Noël Carroll (2005: 58) aclara que la emoción que define el género de terror es justamente el asco, una repulsión total del cuerpo y del espíritu: «la reacción afectiva a los monstruos en las historias de terror no es meramente una cuestión de miedo, es decir, de ser asustado por algo que amenaza peligrosamente. Más bien la amenaza va combinada con repulsión, náusea y repugnancia. Y esto se corresponde también con la tendencia […] a describir los monstruos en términos de inmundicia, decaimiento, deterioro, cieno y demás y describirlos asociados a ello. El monstruo en la ficción de terror es, pues, no sólo letal sino —y ese es su significado más destacable— también repugnante».
Tanto en La cosa de Carpenter como en el remake de Matthijs van Heijningen Jr. (2011), encontramos un engendro en el que horror y asco se trenzan en un cuerpo polimorfo, indefinible. Su carne arde en fauces y tentáculos, más que una forma es una carencia de toda forma, un continuo fluir en que florecen los miembros y zarcillos de cuantas criaturas ha ido fagocitando, un cuerpo que no es uno ni cerrado, ni uniforme ni completo. Pero en La cosa existen también otras transgresiones que atañen tanto a la carne —la de una criatura capaz de penetrar el cuerpo masculino, la de un cadáver desmembrado que se reanima— como a la ley humana —la del hombre vuelto contra el hombre— y, finalmente, al espíritu —la de un saber prohibido que los biólogos noruegos han osado arrebatar al hielo. El retablo del horror de La cosa se completa con un fondo igualmente sombrío; el reino en que la cosa vuelve a vida es un paraje ominoso: el frío de la tormenta podría matarnos de un soplido, la noche se eterniza en el Antártico y nos vamos quedando a solas en un lóbrego campamento en medio de un erial helado e infinito. Un destino funesto aguarda a los protagonistas, ¿también acaso a la humanidad?

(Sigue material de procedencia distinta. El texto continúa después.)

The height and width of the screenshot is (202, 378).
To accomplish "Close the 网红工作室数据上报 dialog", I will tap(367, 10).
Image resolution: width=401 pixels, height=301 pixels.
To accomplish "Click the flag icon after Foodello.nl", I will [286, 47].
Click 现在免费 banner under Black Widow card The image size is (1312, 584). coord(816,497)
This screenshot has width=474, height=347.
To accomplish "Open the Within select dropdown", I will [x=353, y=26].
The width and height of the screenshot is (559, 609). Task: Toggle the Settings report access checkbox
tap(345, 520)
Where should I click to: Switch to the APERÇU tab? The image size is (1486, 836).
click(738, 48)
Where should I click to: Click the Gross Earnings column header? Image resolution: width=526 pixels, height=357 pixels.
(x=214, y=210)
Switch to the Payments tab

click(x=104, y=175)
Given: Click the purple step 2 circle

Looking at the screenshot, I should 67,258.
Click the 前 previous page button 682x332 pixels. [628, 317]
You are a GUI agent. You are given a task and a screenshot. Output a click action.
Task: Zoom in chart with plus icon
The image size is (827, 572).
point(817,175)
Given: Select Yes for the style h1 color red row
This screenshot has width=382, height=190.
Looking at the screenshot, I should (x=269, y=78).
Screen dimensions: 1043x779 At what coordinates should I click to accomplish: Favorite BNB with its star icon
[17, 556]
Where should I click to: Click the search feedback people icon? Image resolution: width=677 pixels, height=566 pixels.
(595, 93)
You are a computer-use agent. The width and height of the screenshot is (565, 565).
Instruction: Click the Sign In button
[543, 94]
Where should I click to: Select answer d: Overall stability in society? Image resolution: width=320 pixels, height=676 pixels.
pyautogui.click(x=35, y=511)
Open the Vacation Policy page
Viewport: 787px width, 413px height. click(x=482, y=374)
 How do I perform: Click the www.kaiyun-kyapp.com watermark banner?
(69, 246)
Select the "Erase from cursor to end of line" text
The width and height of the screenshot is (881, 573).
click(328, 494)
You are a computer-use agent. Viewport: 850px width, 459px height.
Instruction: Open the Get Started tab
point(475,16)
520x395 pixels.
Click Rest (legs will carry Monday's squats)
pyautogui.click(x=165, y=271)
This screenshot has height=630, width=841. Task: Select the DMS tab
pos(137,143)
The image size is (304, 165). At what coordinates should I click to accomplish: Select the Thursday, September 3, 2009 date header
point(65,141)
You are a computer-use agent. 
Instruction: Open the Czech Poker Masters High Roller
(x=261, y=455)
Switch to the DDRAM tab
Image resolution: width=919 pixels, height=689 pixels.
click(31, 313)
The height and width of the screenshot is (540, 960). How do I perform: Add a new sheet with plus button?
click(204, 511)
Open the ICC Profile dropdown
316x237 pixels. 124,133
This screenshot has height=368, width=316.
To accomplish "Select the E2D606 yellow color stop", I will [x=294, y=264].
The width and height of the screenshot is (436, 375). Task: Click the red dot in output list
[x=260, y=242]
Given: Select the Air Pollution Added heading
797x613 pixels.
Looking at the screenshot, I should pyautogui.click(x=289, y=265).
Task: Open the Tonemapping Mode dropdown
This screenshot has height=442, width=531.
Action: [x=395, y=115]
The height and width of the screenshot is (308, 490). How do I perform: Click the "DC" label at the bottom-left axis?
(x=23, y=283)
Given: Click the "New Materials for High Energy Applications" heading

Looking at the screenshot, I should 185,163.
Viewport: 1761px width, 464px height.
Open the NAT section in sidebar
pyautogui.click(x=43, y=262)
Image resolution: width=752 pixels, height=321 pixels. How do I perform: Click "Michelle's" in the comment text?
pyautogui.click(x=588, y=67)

En La cosa el terror y los signos de su imperio esplenden en toda su gloria. Sin embargo, ¿qué sucede cuando al horror le faltan sus emblemas? Obviamente, si los personajes no sienten horror y asco, no hay género de terror alguno; pero el resto de elementos puede funcionar de manera más aislada. El aspecto más criticado de la tesis de Carroll (2005) ha sido su dependencia de la figura del monstruo. En contraste, La fábrica de las pesadillas (2006) de Thomas Ligotti es una obra aterradora, aunque apenas yerren por ella un par de espectros blanquecinos, algún vampiro, una zarpa deforme, una secta de arlequines que se convierten en sanguijuelas y una silueta con manos demasiado grandes para su pequeña estatura. A excepción de estos cuatro cuentos 51 , el resto de la extensa antología no precisa de criaturas avernales para transcurrir en un mundo de espanto o, más concretamente, en los confines de una serie interminable de ruinas siniestras, arrabales decrépitos, barriadas mugrientas. El horror, para Ligotti, consiste en descubrir un universo en continua putrefacción, un cosmos degradado en el que el ser humano carece de significado, meta o trascendencia.